ROANOKE TIMES

                         Roanoke Times
                 Copyright (c) 1995, Landmark Communications, Inc.

DATE: SUNDAY, June 5, 1994                   TAG: 9406080012
SECTION: EDITORIAL                    PAGE: A-10   EDITION: METRO 
SOURCE: 
DATELINE:                                 LENGTH: Medium


AMERICA'S 'GOOD' WAR

THE SECOND World War is sometimes called America's good war.

Yet, as America celebrates the 50th anniversary of D-Day, the war's inevitably dark side cannot be forgotten. In those fateful hours in June 1944, some 150,000 sons of the world's democracies stormed into Nazi-held France. The Normandy beachhead was established from which the Allies could push toward the source of the Nazi horror - but thousands died in the effort.

The goodness of World War II resides partly in the unambiguous justness of the Allies' central goal, the deliverance from totalitarian evil of a sizable portion of the world. It resides partly in the unambiguous necessity, by the time the United States had become an official belligerent, of global war as the instrument of such deliverance.

Goodness resides, too, in the shared sacrifice that enabled the people of the Allied nations to win the war. And it resides in the heroism of those who paid their lives to reverse the totalitarian tide.

Among them are not only the troops who died in the first hours of D-Day but also those killed in the hard fighting of subsequent weeks. Not only those Americans killed in the liberation of France but also those in the Pacific theater, in North Africa, in the occupation of the Italian peninsula, in all the other places where U.S. troops fought and died. Not only Americans but also America's wartime allies - including, in tragic irony, the millions of Soviet citizens whose sacrifices helped defend an ideal of freedom that had been, and for years would be, denied them. Even to later generations accustomed to global marketplaces and moonwalks, the scope of World War II is hard to grasp.

Yet D-Day remains as important a chapter in the war as any, and its memory a half-century later continues to carry extraordinary power for Western Virginians. In the hardest of the fighting, on Omaha Beach, was the 29th Division's 116th Infantry Regiment - former National Guard units whose members, unlike those of Regular Army units, came not from all over the country but from the mountain-valley and piedmont regions of the Old Dominion. The regiment's Bedford-based Company A was in the first wave of the assault. Of the company's 200 men, nearly half lay dead by the end of the day; of the survivors, only 15 were unwounded.

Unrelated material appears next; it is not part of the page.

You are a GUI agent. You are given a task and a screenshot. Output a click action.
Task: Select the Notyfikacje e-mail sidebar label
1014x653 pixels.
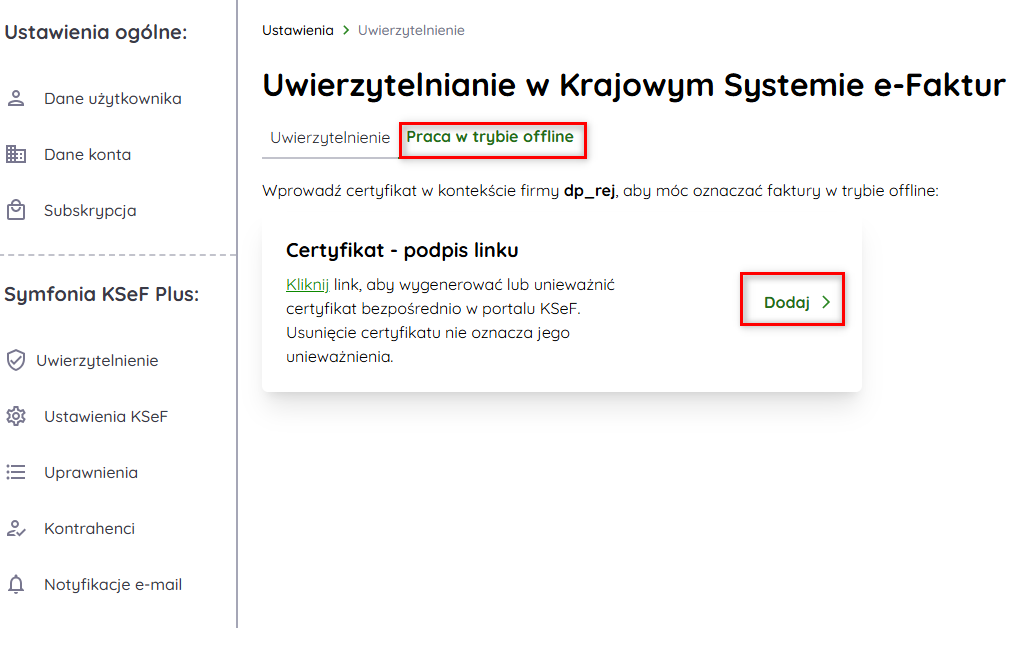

Such an experience suggests a fundamental distinction: To remember the rightness of the cause and to honor the heroic response to the threat to freedom is not to assert the goodness that such a demand had to be made.

Let philosophers and theologians debate the nature of evil and the imperfectibility of man. Let historians debate their watersheds and turning points; social scientists their motivations and behavior. Surely it requires little debate to see that the necessity for a D-Day did not arise in a vacuum, any more than world wars arise in vacuums.

Scarcely 25 years before D-Day, an armistice had been signed to end the great war that was supposed to have ended all wars. It hadn't, of course.

With such policies as the Marshall Plan for Western Europe, the reconstruction of Japan and the containment of Soviet imperialism, America's World War II generation was determined that history would not repeat itself. That generation's greatness is marked not just by its fighting and winning a "good" war - but also by its making and keeping a postwar peace that lasted, albeit uneasily and imperfectly, to the end of its watch.

That heroes were on hand on the day the need for them arose was to the Allies' good fortune and great credit. Even better is the day when the need for wartime heroics is ended.